Weighing the risks of moving too fast with gen AI
For example, technology that can help scan documents, with filters to ensure patient information isn’t accidentally exposed, might be deployed in the future. But today, when it comes to clinical trial site visits, the company is focusing on non-sensitive types of information first, such as the physical equipment being used.
“We can take a picture of the refrigerator and scan for when the maintenance was done, the temperature it’s set at,” he says. “We want to make sure all the right conditions in the facility are in place.”
Taking the time for groundwork
Besides public embarrassment, loss of customers or employees, or legal and compliance liabilities, there are also other, more technical risks of moving too fast with gen AI.
For example, companies that don’t do proper groundwork before rolling AI out might not have the right data foundation or proper guardrails in place, or they might move too quickly to put all their faith in a single vendor.
“There’s a lot of risk that organizations will lock themselves into with a multi-year spend or commitment, and it’ll turn out in a year or two that there’s a cheaper and better way to do things,” says David Guarrera, generative AI lead at EY Americas.

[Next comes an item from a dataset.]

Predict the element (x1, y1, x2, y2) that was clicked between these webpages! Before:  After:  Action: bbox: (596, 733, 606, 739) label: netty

And there are organizations that jump into AI without thinking about their enterprise-wide technology strategy.
“What’s happening in many places is that organizations are spinning up tens or hundreds of prototypes,” he says. “They might have a contract analyzer made by the tech shop, and a separate contract analyzer made by the CFO’s office, and they might not even know about each other. We might have a plethora of prototypes being spun up with nowhere to go and so they die.”

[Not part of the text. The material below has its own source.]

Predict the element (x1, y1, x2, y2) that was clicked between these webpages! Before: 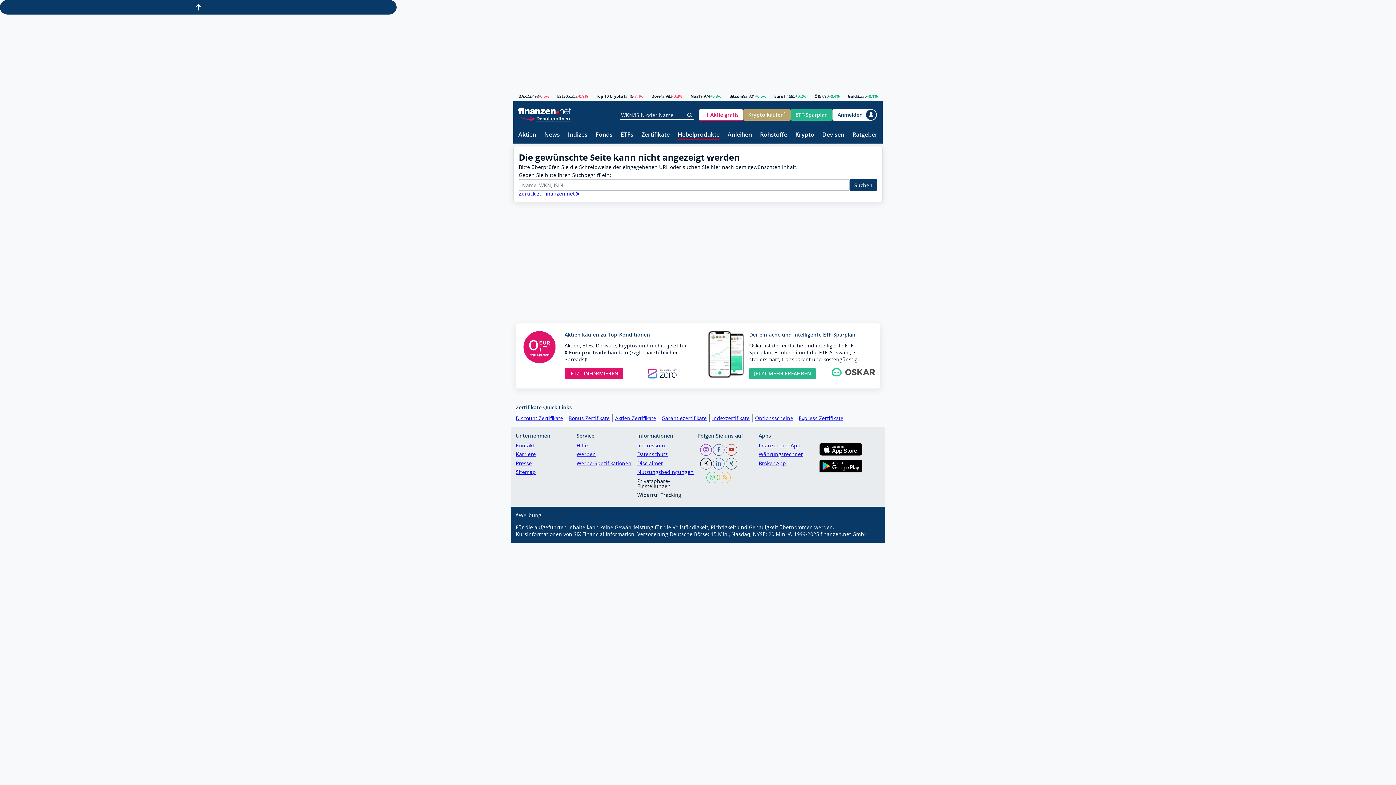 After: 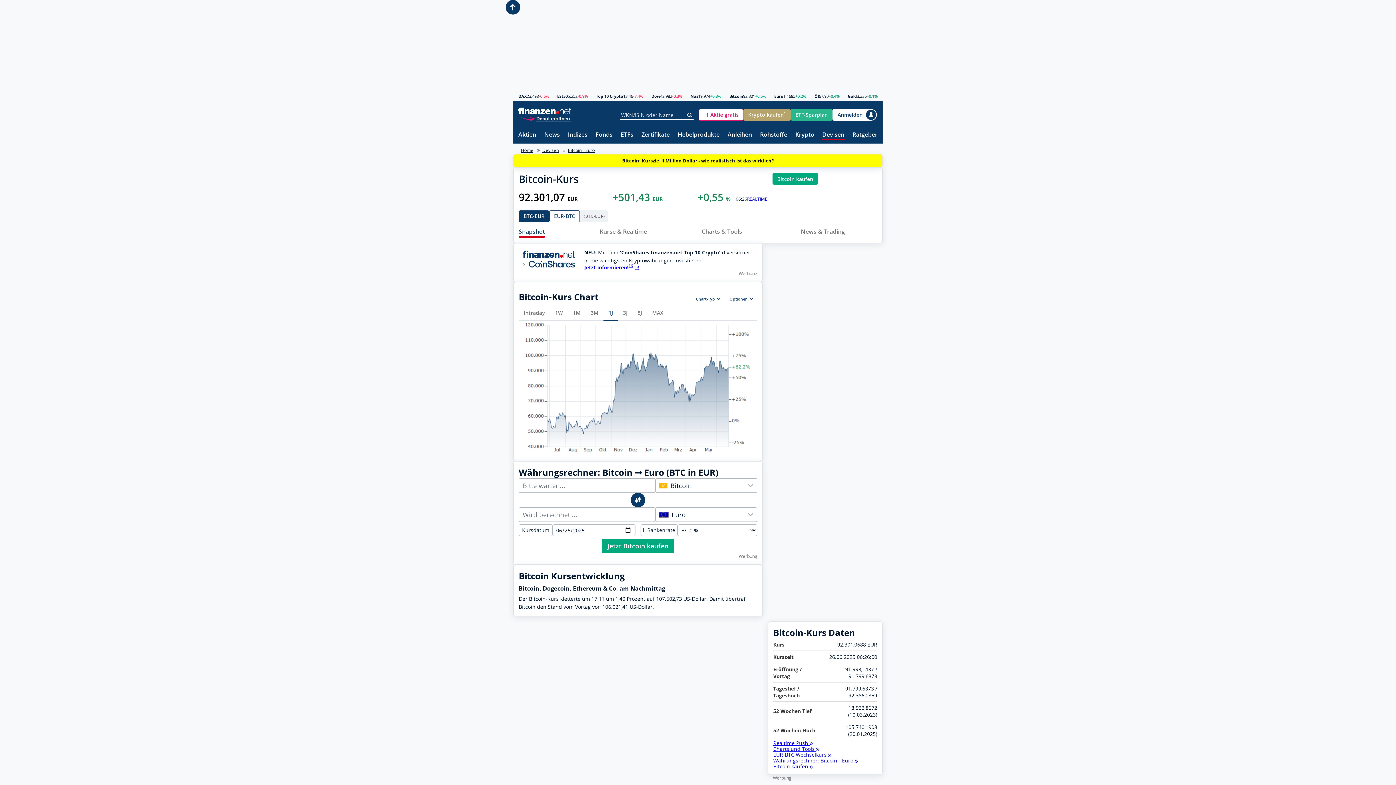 Action: label: Bitcoin bbox: (729, 94, 743, 98)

Then there’s the issue of wasted money. “Say an organization has FOMO and buys a bunch of GPUs without asking if they’re really needed,” he says. “There’s a risk that investing here might take away from what you actually need in the data space. Maybe what you actually need is more data governance or data cleaning.”

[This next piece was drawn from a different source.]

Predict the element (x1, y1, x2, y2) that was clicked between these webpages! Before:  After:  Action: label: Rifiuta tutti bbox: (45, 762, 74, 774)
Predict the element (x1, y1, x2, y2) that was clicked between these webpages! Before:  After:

The rush to launch pilots and make hasty spending decisions is driven by everyone panicking and wanting to get on top of gen AI as quickly as possible. “But there are ways to approach this technology to minimize the regrets going forward,” he adds.
Move fast and break things might be a fine slogan for a tiny startup, but it doesn’t work for larger organizations. “You don’t want to put billions of dollars and your markets at risk,” Guarrera says.